» **Instructions to follow**
The line with "Task: Add a new transition with the plus icon" through the last line of the entries: give these again exactly, and only these, without any pictures.

Screenshot grounding data:

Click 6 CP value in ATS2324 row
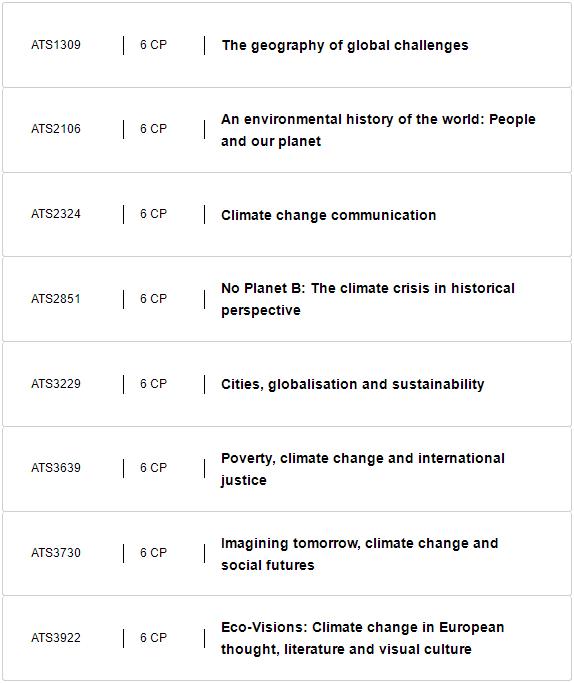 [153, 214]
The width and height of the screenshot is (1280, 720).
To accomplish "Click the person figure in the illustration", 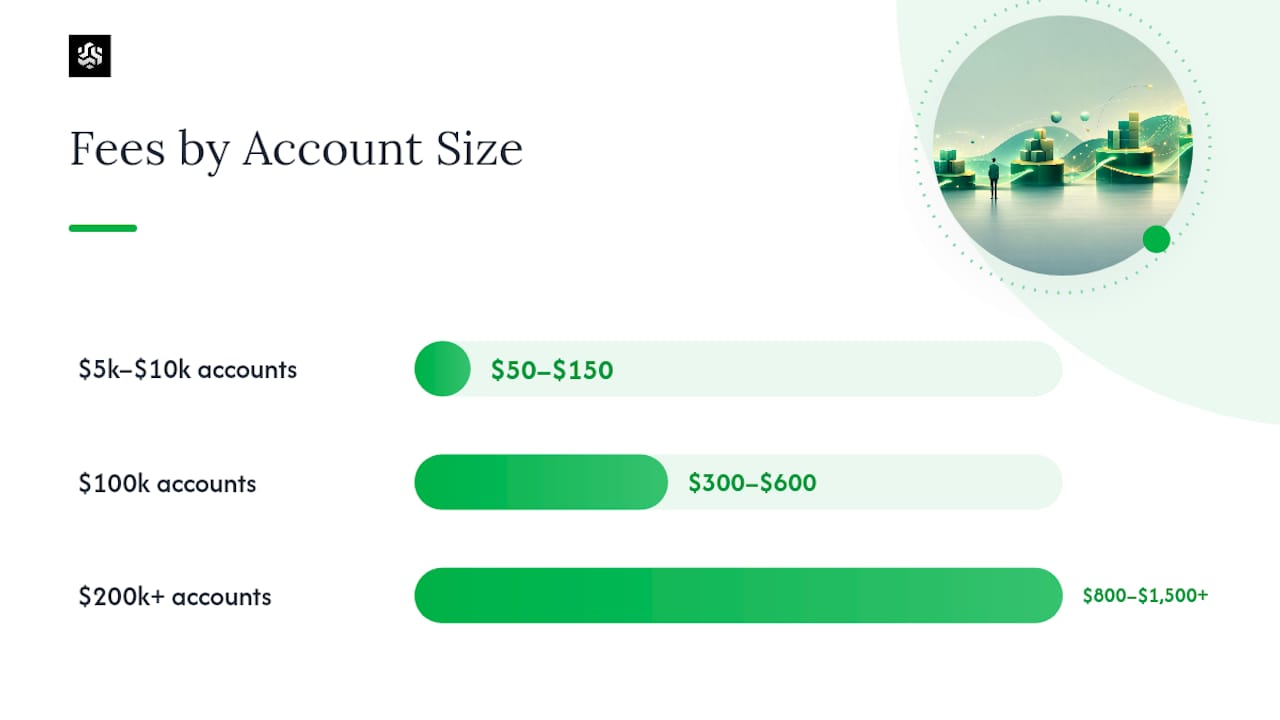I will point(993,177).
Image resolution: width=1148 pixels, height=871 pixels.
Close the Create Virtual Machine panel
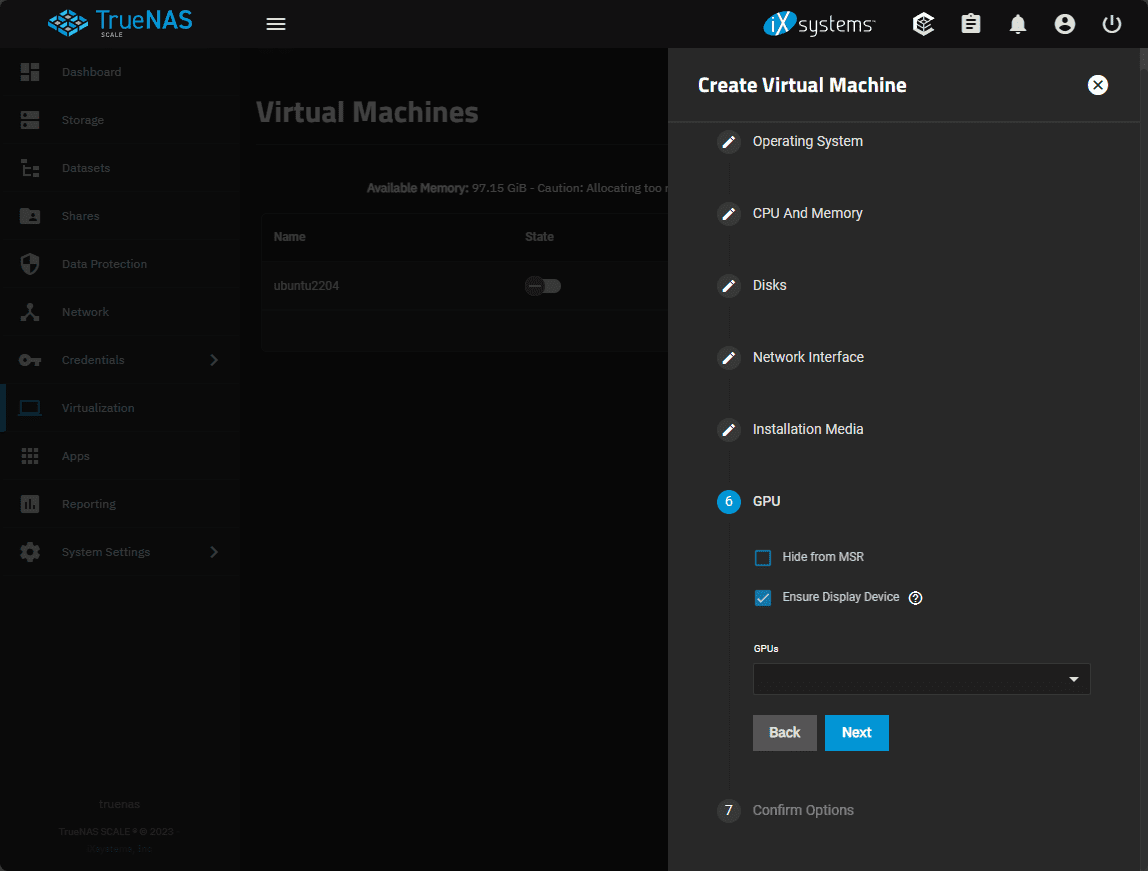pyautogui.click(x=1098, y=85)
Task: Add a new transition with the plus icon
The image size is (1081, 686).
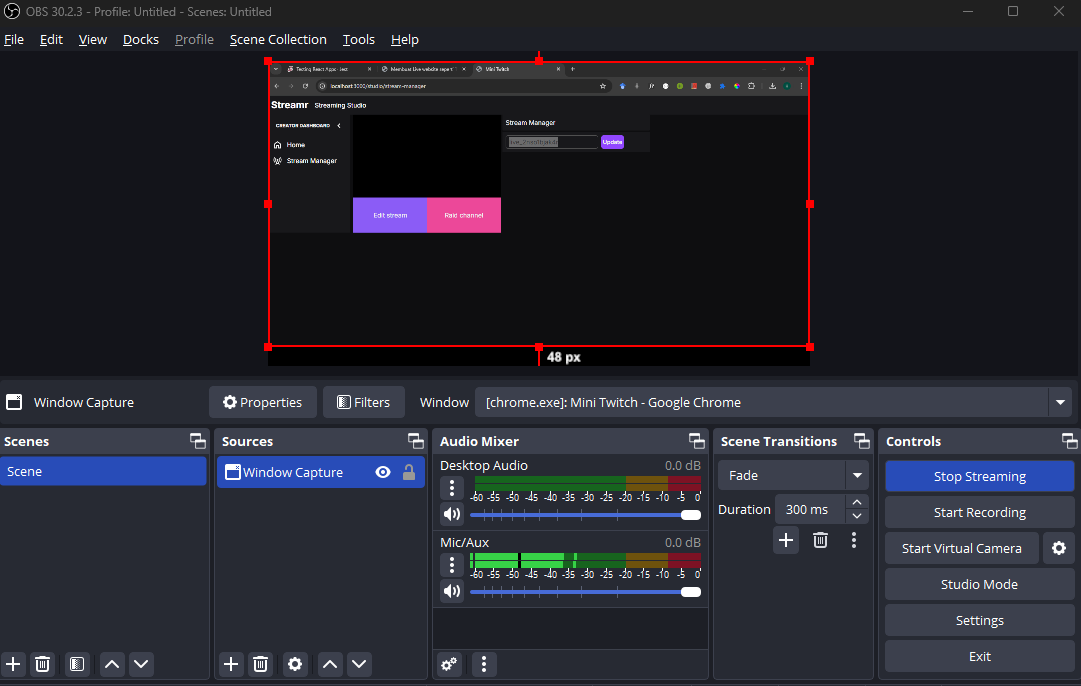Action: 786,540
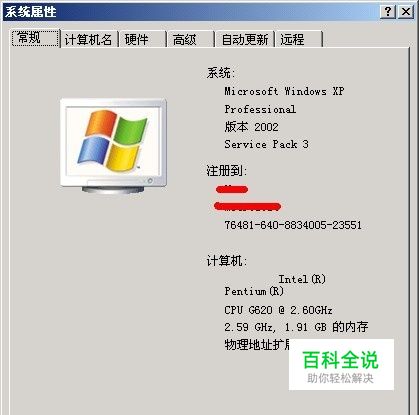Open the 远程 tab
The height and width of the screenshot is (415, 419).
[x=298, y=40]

» **Answer to this task**
Task: Add a new transition with the plus icon
The image size is (1081, 686).
Action: 786,540
Open the 远程 tab
The height and width of the screenshot is (415, 419).
[x=298, y=40]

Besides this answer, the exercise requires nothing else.